Source: Trading Economics
Operational Challenges
  • Rising interest rates and inflationary pressures on construction and capital costs led the Company to suspend final construction at the ICO.
  • Additionally, increasing energy and consumable costs drove up overall operating expenses, compounding financial challenges amid declining sale prices.
Prepetition Restructuring Efforts
  • In Q2 2023, JGL initiated discussions with third parties to explore partnership opportunities across multiple assets.
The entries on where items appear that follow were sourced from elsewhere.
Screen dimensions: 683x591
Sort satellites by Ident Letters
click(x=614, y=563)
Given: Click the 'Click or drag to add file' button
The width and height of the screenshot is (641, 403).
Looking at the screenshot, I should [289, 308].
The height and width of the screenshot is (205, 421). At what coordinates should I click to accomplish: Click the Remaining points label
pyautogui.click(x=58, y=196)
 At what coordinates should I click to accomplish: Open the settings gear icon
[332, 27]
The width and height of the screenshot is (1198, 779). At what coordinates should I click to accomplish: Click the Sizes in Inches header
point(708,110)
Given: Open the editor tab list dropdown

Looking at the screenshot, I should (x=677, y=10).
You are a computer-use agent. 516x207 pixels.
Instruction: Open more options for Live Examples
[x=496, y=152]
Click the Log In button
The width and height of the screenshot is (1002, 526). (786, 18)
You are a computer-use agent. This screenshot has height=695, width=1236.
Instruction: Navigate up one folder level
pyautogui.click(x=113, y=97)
By September 2023, the Company had launched formal processes to solicit interest in asset sales, partnerships, and strategic transactions aimed at strengthening its balance sheet and improving liquidity.
    • Despite an extensive marketing process and significant engagement from interested parties, no actionable proposals materialized.
  • In early 2024, JGL expanded its strategic review to include potential mergers or a sale of the Company, supported by funding from Millstreet Capital Management LLC (“Millstreet”), a key financial stakeholder and funded debt holder.
    • These efforts continued through late 2024 but similarly did not yield any actionable proposals.
  • In April 2024, faced with upcoming bond interest payments and the maturity of the JFO Facility at the end of 2024, the Company engaged advisors to explore a potential balance sheet restructuring.
    • Over the next nine months, the Company engaged in extensive discussions with Millstreet to address balance sheet challenges.
    • Millstreet provided the Company with amendments, waivers, and deferrals under the JFO Facility and ICO Bonds, as well as two rounds of increased commitments and fundings under a newly created term loan.
Restructuring Support Agreement and Chapter 11 Filing
  • In early December 2024, the Company and Millstreet began discussing a comprehensive restructuring and take-private transaction to be implemented through Chapter 11 proceedings in the U.S. and sequential Australian Proceedings.
    • With the assistance of advisors, including FTI, the Company and Millstreet negotiated the terms of the Restructuring Transactions, culminating in the execution of a Restructuring Support Agreement (“RSA”) on December 31, 2024. The RSA was amended and restated on January 28, 2025.
  • Pursuant to the RSA, the Consenting Lenders agreed to:
    • Commit substantial new capital, including a $49 million JFO DIP Facility and a $90 million New Money Investment.
    • Provide an additional $55 million in equity financings to support the restart of the SMP Refinery in Brazil.
    • Vote to accept the Prepackaged Plan and provide necessary releases.
    • Refrain from actions that could delay or impede the consummation of the Prepackaged Plan.
  • The RSA contemplates a holistic balance sheet restructuring and recapitalization, including DIP financing to support the Chapter 11 Cases and Australian Proceedings, as well as exit financing for go-forward operations.